The newspaper helpfully listed the number of prominent Chinese officials occupying major international roles: Liu Zhenmin, undersecretary general for economic and social affairs at the United Nations; Zhang Tao, deputy managing director of the International Monetary Fund; Yi Xiaozhun, deputy director general of the World Trade Organisation; and even the Vice-President of the International Court of Justice, Xue Hanqin. “Ironically, the incident, like a short, dark film played out on the international stage”, the newspaper observed, “and could have been avoided or its implications minimised through a simple phone call or an email from the Chinese authorities to Interpol on the day of, or soon after, Meng’s secret detention in Beijing”.
In the end, it took Beijing almost two weeks to make a public statement that it had essentially disappeared the head of a major international organisation — that too, ironically, one that deals with international crime and law enforcement — and had deemed him a criminal. (In China, detentions of party officials usually results in conviction and there is little or no chance of overturning what the party investigators have already decided.)
What should worry Beijing—but apparently does not—is the disconnect between its growing global profile—and rising international expectations—with the move in China away from global norms.

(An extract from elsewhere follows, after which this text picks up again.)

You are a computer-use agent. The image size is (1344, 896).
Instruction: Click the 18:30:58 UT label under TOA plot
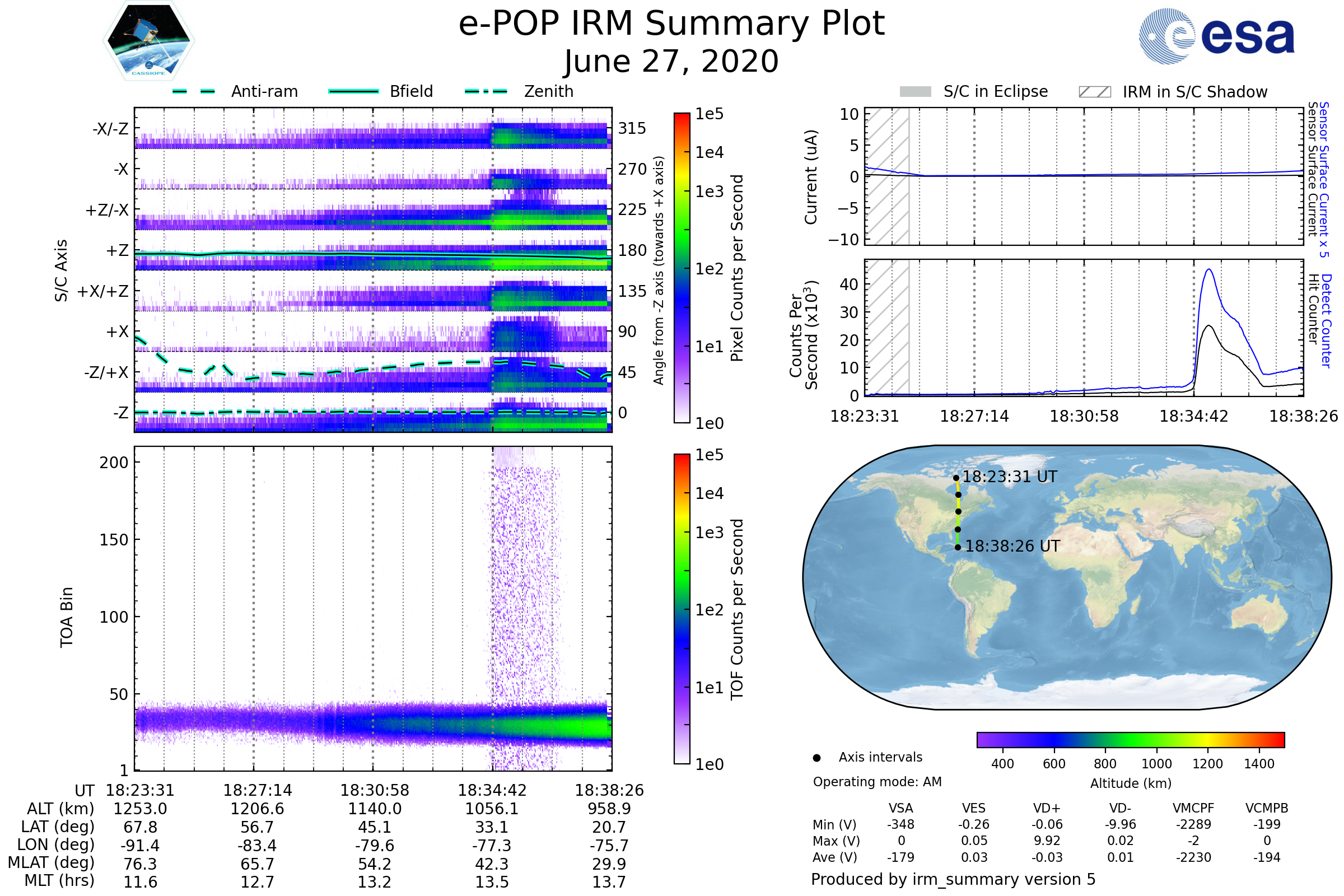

For instance, under Xi, the practice of shuanggui hasn’t diminished but expanded greatly, used as a powerful tool in his sweeping anti-corruption crackdown. In fact, it is now being regularised under an expanded National Supervisory Commission. The message is clear—regardless of international obligations, the party will always come first. As Fan, the actress, herself put it in the apology she was no doubt forced to issue publicly: “Without the party and country’s good policies, without the love of the people, there would be no Fan Bingbing”.
(Ananth Krishnan is a Visiting Fellow at Brookings India, and was previously China correspondent for India Today and The Hindu)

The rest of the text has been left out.